**Records supplied:**
————
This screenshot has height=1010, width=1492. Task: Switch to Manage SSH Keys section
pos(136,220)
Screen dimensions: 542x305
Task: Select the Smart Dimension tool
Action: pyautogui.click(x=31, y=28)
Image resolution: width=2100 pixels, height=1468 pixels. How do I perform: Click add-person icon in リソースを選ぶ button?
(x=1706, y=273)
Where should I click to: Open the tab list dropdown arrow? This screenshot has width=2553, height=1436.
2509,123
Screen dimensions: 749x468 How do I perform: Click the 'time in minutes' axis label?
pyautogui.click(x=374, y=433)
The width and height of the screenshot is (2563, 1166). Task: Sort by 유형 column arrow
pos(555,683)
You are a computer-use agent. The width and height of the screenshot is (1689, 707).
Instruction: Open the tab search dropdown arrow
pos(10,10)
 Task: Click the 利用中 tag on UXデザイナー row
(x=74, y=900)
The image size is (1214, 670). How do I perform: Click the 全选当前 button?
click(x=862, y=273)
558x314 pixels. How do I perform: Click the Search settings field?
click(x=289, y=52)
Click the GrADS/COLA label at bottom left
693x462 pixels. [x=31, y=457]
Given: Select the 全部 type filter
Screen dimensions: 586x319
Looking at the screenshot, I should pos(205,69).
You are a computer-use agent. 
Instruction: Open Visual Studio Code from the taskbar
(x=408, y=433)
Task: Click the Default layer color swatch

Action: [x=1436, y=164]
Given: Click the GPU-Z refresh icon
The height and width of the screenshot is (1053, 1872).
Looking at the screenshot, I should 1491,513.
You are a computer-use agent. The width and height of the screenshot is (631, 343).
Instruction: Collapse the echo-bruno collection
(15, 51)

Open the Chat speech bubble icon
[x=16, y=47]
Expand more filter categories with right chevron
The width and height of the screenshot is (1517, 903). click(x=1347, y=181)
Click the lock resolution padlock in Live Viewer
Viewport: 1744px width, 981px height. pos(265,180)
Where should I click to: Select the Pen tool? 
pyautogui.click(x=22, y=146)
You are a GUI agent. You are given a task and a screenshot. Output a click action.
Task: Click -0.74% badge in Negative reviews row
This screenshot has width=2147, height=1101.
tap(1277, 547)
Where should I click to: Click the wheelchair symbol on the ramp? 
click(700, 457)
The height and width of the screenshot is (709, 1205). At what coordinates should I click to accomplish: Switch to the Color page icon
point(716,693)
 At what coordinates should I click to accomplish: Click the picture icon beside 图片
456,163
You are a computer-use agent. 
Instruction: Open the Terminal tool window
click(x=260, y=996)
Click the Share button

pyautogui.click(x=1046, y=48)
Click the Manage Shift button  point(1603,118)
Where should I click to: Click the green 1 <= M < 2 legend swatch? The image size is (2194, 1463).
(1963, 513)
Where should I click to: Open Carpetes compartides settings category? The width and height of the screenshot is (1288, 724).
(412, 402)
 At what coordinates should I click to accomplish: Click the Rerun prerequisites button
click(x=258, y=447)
————
Leaving every word in place, output the whole listing above.

**Your response:**
This screenshot has height=1010, width=1492. Task: Switch to Manage SSH Keys section
pos(136,220)
Screen dimensions: 542x305
Task: Select the Smart Dimension tool
Action: pyautogui.click(x=31, y=28)
Image resolution: width=2100 pixels, height=1468 pixels. How do I perform: Click add-person icon in リソースを選ぶ button?
(x=1706, y=273)
Where should I click to: Open the tab list dropdown arrow? This screenshot has width=2553, height=1436.
2509,123
Screen dimensions: 749x468 How do I perform: Click the 'time in minutes' axis label?
pyautogui.click(x=374, y=433)
The width and height of the screenshot is (2563, 1166). Task: Sort by 유형 column arrow
pos(555,683)
You are a computer-use agent. The width and height of the screenshot is (1689, 707).
Instruction: Open the tab search dropdown arrow
pos(10,10)
 Task: Click the 利用中 tag on UXデザイナー row
(x=74, y=900)
The image size is (1214, 670). How do I perform: Click the 全选当前 button?
click(x=862, y=273)
558x314 pixels. How do I perform: Click the Search settings field?
click(x=289, y=52)
Click the GrADS/COLA label at bottom left
693x462 pixels. [x=31, y=457]
Given: Select the 全部 type filter
Screen dimensions: 586x319
Looking at the screenshot, I should pos(205,69).
You are a computer-use agent. 
Instruction: Open Visual Studio Code from the taskbar
(x=408, y=433)
Task: Click the Default layer color swatch

Action: [x=1436, y=164]
Given: Click the GPU-Z refresh icon
The height and width of the screenshot is (1053, 1872).
Looking at the screenshot, I should 1491,513.
You are a computer-use agent. The width and height of the screenshot is (631, 343).
Instruction: Collapse the echo-bruno collection
(15, 51)

Open the Chat speech bubble icon
[x=16, y=47]
Expand more filter categories with right chevron
The width and height of the screenshot is (1517, 903). click(x=1347, y=181)
Click the lock resolution padlock in Live Viewer
Viewport: 1744px width, 981px height. pos(265,180)
Where should I click to: Select the Pen tool? 
pyautogui.click(x=22, y=146)
You are a GUI agent. You are given a task and a screenshot. Output a click action.
Task: Click -0.74% badge in Negative reviews row
This screenshot has width=2147, height=1101.
tap(1277, 547)
Where should I click to: Click the wheelchair symbol on the ramp? 
click(700, 457)
The height and width of the screenshot is (709, 1205). At what coordinates should I click to accomplish: Switch to the Color page icon
point(716,693)
 At what coordinates should I click to accomplish: Click the picture icon beside 图片
456,163
You are a computer-use agent. 
Instruction: Open the Terminal tool window
click(x=260, y=996)
Click the Share button

pyautogui.click(x=1046, y=48)
Click the Manage Shift button  point(1603,118)
Where should I click to: Click the green 1 <= M < 2 legend swatch? The image size is (2194, 1463).
(1963, 513)
Where should I click to: Open Carpetes compartides settings category? The width and height of the screenshot is (1288, 724).
(412, 402)
 At what coordinates should I click to accomplish: Click the Rerun prerequisites button
click(x=258, y=447)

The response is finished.